In the vertical direction, the siliceous dolomite in Penglai gas area has the characteristics of layered distribution. Due to the cooling and condensation of deep hydrothermal fluid from the bottom to top, the thickness of the upper and lower layers is obviously different, and the extension distance of the lower layer is small. The thickness of siliceous dolomite is large and concentrated in the middle of the upper part of the fourth member of Dengying Formation. The upper extension distance is high, and the thickness of siliceous dolomite is small and concentrated in the upper part of the fourth member of Dengying Formation.
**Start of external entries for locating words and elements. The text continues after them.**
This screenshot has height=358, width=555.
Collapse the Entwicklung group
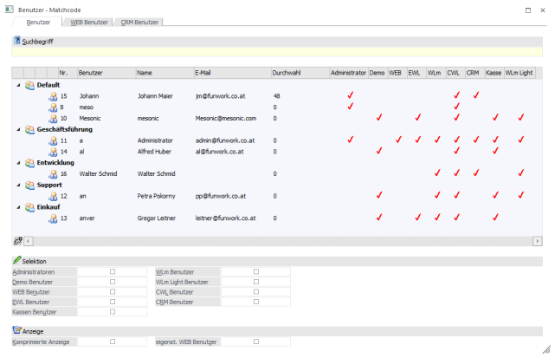click(19, 163)
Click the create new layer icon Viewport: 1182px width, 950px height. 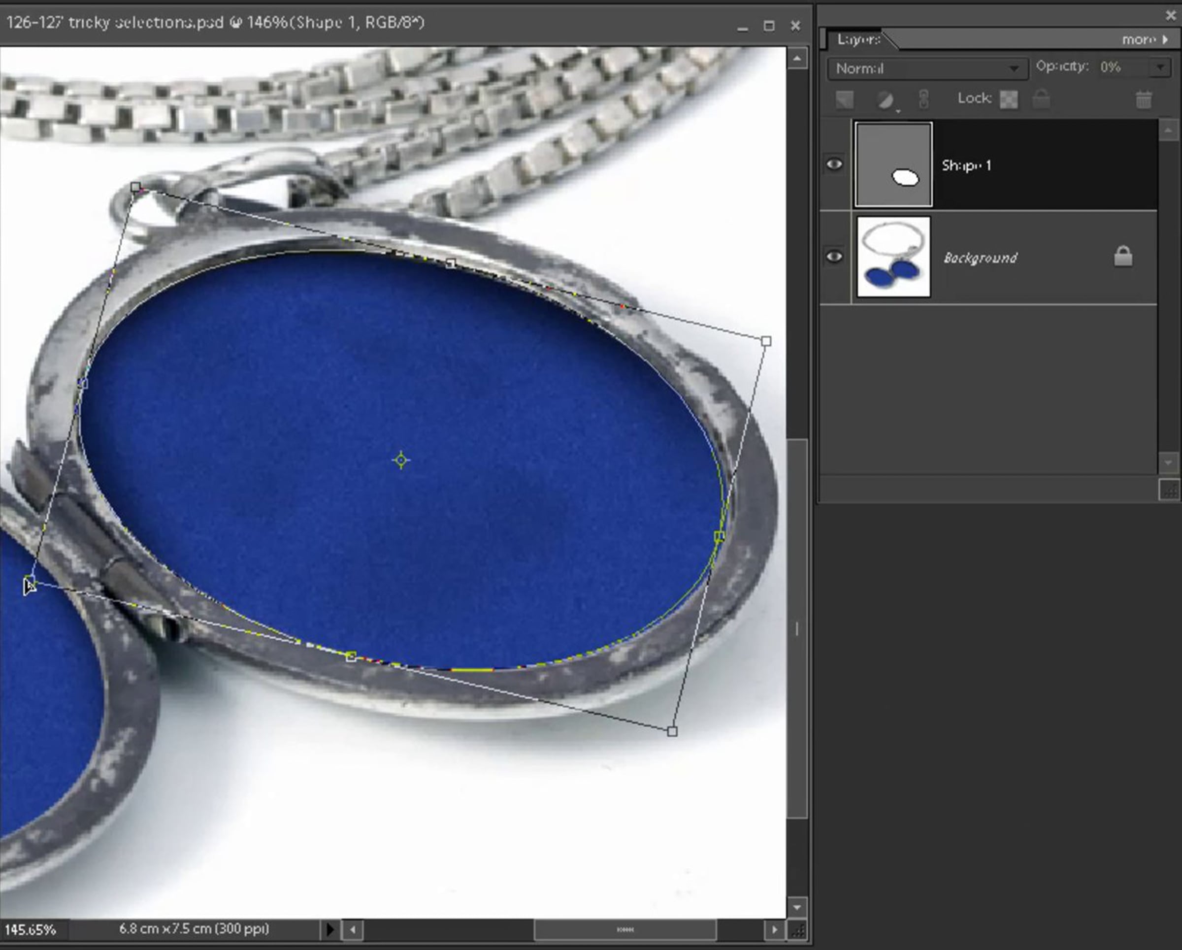click(845, 100)
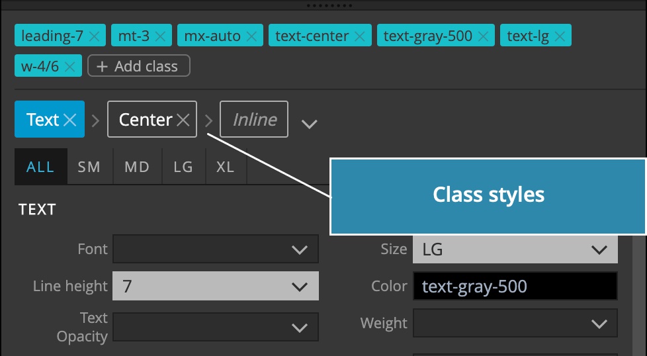Image resolution: width=647 pixels, height=356 pixels.
Task: Close the Center selector chip
Action: point(183,120)
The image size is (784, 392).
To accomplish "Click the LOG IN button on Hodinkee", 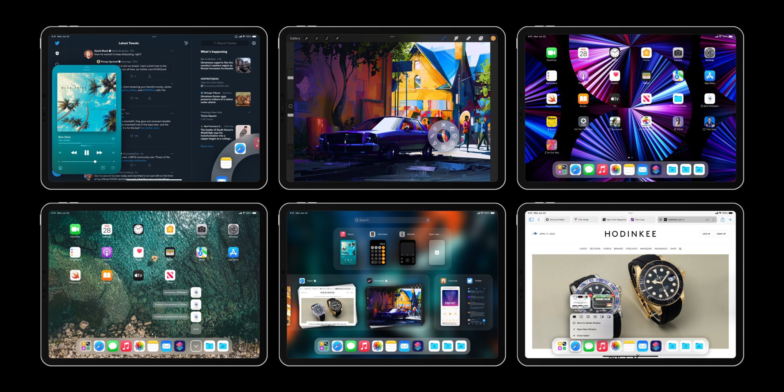I will 706,234.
Laterally, the siliceous dolomite in Penglai area is also relatively distributed in the area with more concentrated fault development, mainly distributed in the JT1-PS7-P8-PS9 well area in the north, showing a continuous sheet distribution. In the south, the fault development is relatively small, and the development scale of siliceous dolomite is also small, showing a strip-shaped distribution.

The limitation of this study is that it only depicts the spatial distribution characteristics of the two sets of siliceous dolomite in the upper and lower parts of the fourth member of the Dengying Formation, and finds that the spatial distribution of siliceous dolomite is similar to the distribution characteristics of faults. However, there is no specific analysis of the causes of siliceous dolomite formation, and further research and analysis are needed on the formation mechanism and influencing factors of siliceous dolomite.

To study the causes of siliceous dolomite formation, a subsequent field geological survey will be carried out to observe the occurrence of siliceous dolomite and the spatial distribution of faults and to identify faults and hydrothermal channels. Siliceous source analysis (such as Si-O isotope tracing) and the matching of hydrothermal age and regional tectonic events will be carried out to clarify whether the hydrothermal activity is consistent with the time of fault activity.